**Problem details:** Retype, word for word, every line starting at the line with "This screenshot has width=868, height=598." and ending with the final line of the entries; skip the pictures.

**Data for analysis:**
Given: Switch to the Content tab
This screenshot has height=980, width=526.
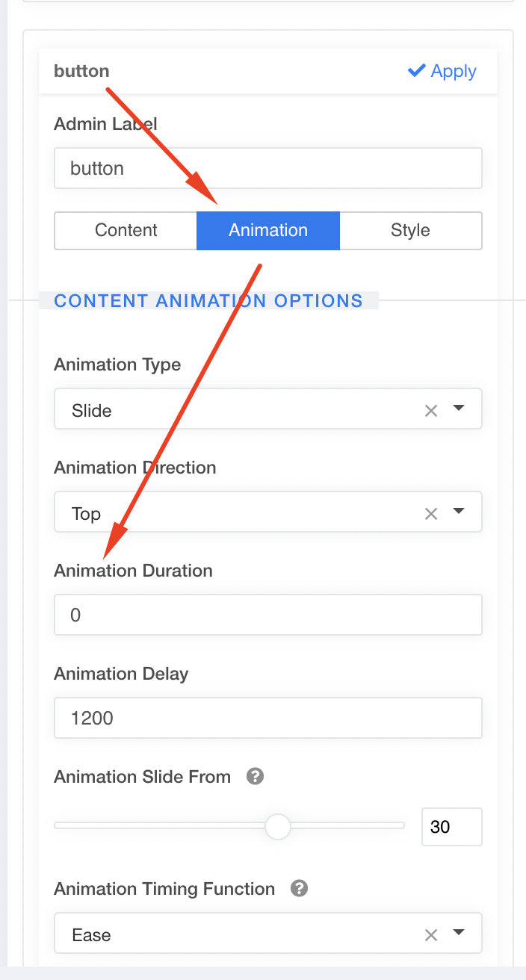Looking at the screenshot, I should tap(126, 230).
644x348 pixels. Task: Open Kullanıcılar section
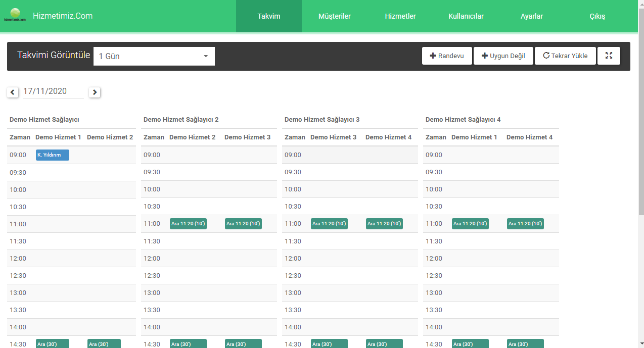click(x=466, y=16)
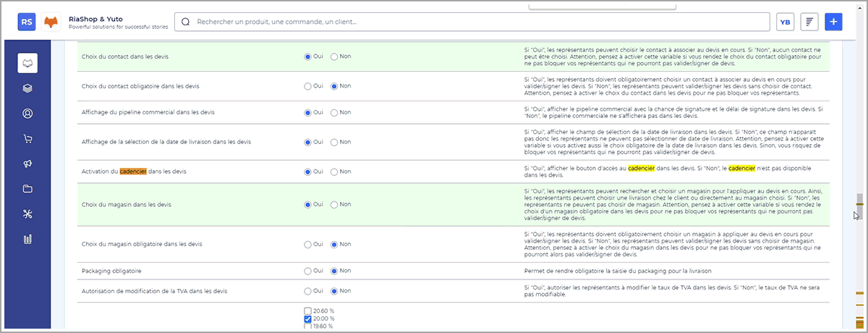The height and width of the screenshot is (333, 868).
Task: Click the blue plus add button
Action: click(833, 22)
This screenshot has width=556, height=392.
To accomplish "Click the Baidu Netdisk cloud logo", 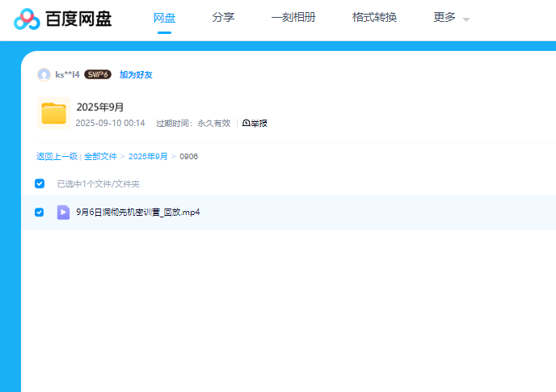I will coord(27,19).
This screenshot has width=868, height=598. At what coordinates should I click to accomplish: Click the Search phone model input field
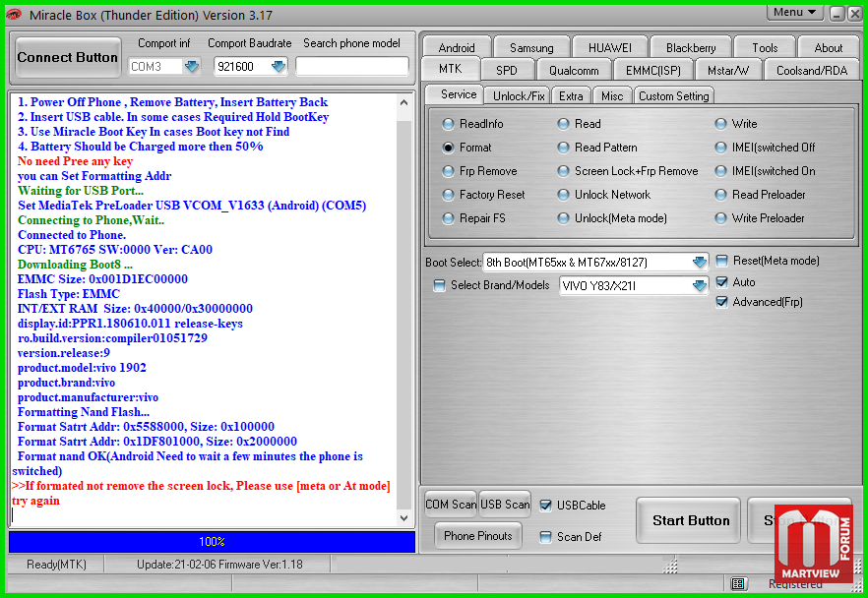coord(352,67)
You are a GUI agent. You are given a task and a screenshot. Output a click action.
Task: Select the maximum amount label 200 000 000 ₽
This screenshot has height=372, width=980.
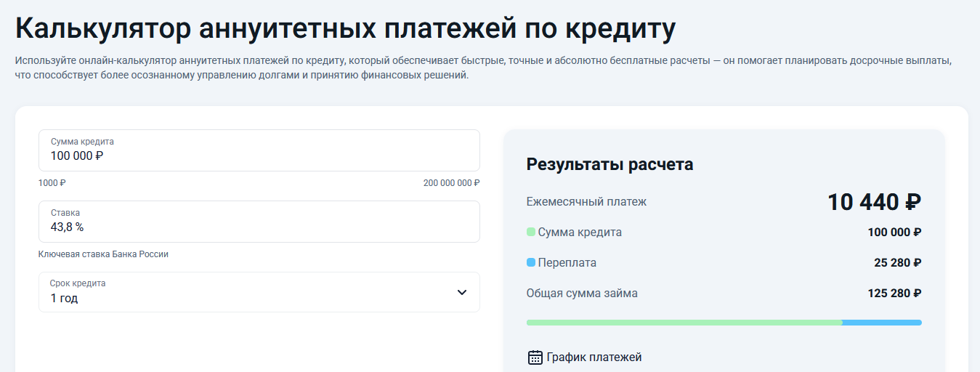[451, 183]
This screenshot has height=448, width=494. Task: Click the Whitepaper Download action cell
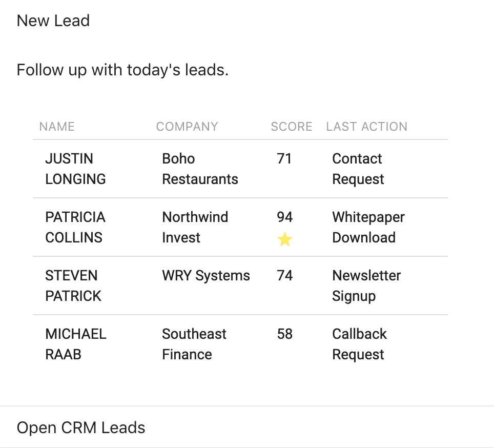point(368,227)
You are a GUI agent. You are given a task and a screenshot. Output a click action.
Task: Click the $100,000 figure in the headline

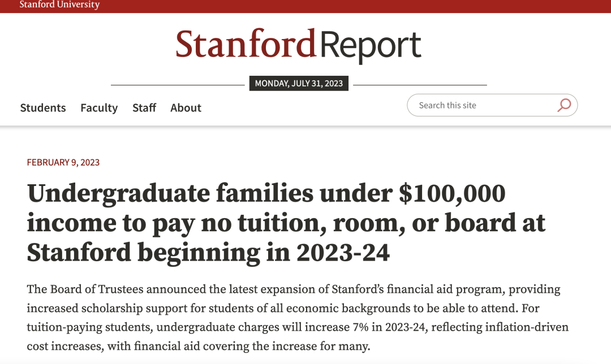(x=452, y=193)
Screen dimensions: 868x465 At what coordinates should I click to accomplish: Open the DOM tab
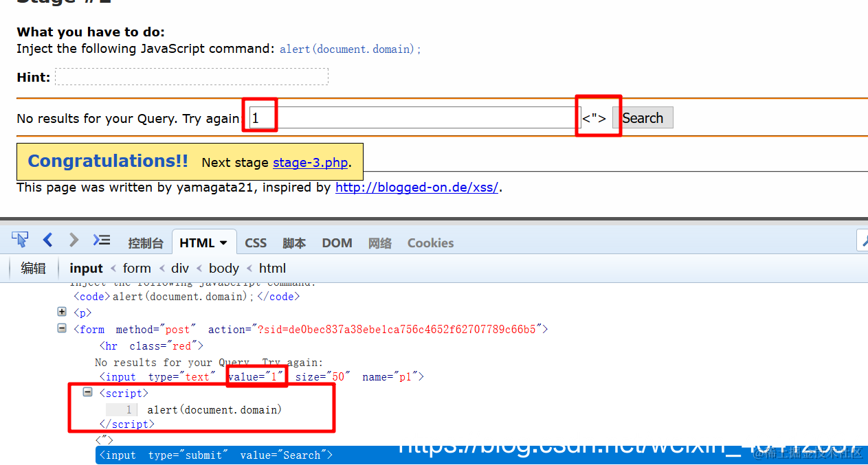coord(337,242)
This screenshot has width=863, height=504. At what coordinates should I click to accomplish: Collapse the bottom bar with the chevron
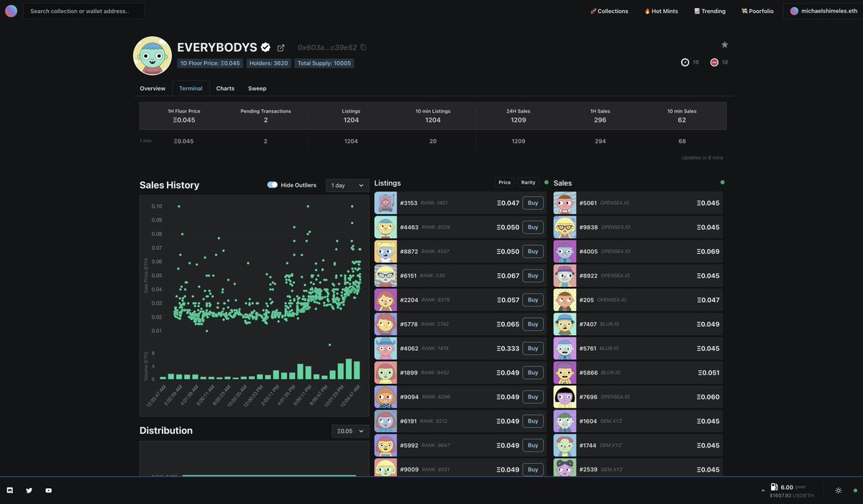762,489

**Written answer:**
This screenshot has width=868, height=598. At what coordinates should I click to accomplish: Click the Search phone model input field
coord(352,67)
You are a GUI agent. You are given a task and a screenshot. Output a click action.
Task: Select the maximum amount label 200 000 000 ₽
This screenshot has height=372, width=980.
[451, 183]
This screenshot has height=448, width=494. Task: Click the Whitepaper Download action cell
point(368,227)
You are a GUI agent. You are given a task and a screenshot. Output a click action.
Task: Click the $100,000 figure in the headline

(x=452, y=193)
Screen dimensions: 868x465 At what coordinates should I click to accomplish: Open the DOM tab
coord(337,242)
This screenshot has width=863, height=504. At what coordinates should I click to accomplish: Collapse the bottom bar with the chevron
762,489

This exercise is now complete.